Cannon Hill Park is one of the most visited free attractions in Birmingham, with more than 80 acres of formal parkland and 120 acres of woodland plantation. The park has picnic and play areas, tennis courts and pedalo paddle boats*for hire. It is also home to mac (Midlands Arts Centre) and the Birmingham Wildlife Conservation Park*, where you can see wallabies, pandas and lynxs. Recent additions to the park include mini golf* and a funfair* on weekends (weather permitting), making Cannon Hill Park a perfect day out for the entire family. *incurs a minimal charge.
Birmingham has more miles of canal than Venice, so take a stroll down one of the many canal paths in the city. The heart of Birmingham’s canal network is in the midst of restaurants and shopping outlets and its intricate, winding towpaths welcome hundreds of boats and barges daily. Some of the city’s best hidden pit stops are found by stretching your legs around Gas Street Basin, including the charming Canalside Cafe and 19th century pubs like Tap & Spile. Feeling tired? Catch the Waterbus back!
Birmingham’s Symphony Hall regularly hosts free music performances and workshops in their café bar, though some events do land further afield at the Jam House in the Jewellery Quarter. Thanks to their Jazzlines initiative, the venue, along with a number of local promoters, continues to push jazz to the forefront of the city’s music scene with a series of free events at the stunning classical music auditorium.

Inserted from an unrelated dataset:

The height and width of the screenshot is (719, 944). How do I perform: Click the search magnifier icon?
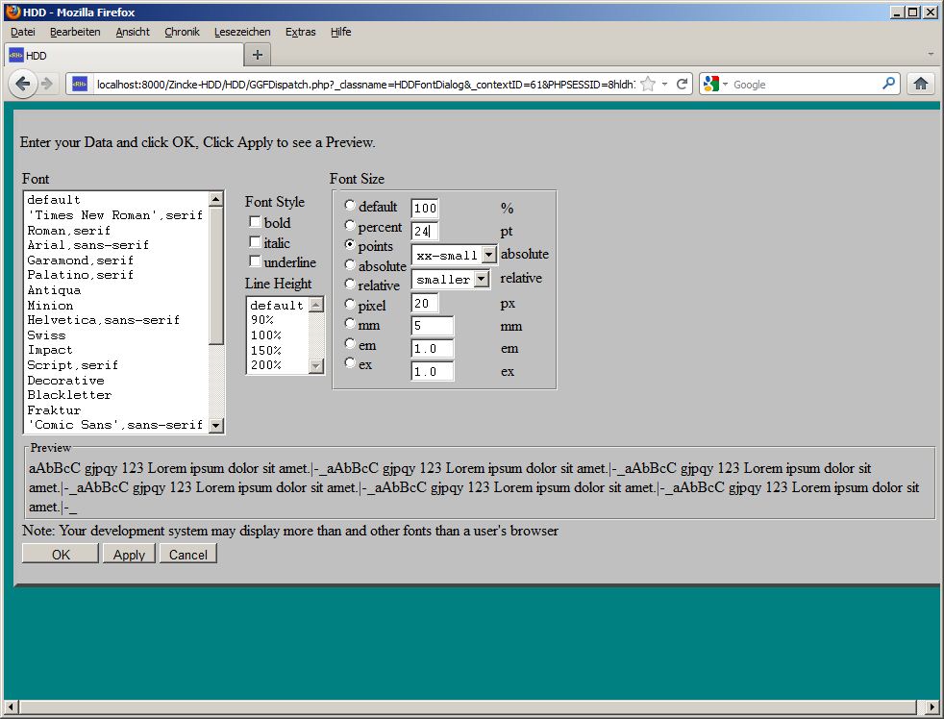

Often referred to as the best view in the city (rivalled by the Library…) the Lickey Hills Country Park is one of Birmingham’s most treasured parks and walking trails. Situated in the far southern tip of the city, the 524-acre woodland area has one of the best vantage points looking over Birmingham’s landscape. For wildlife fans, watch out for the grass snakes, lizards, rabbits and squirrels that live here.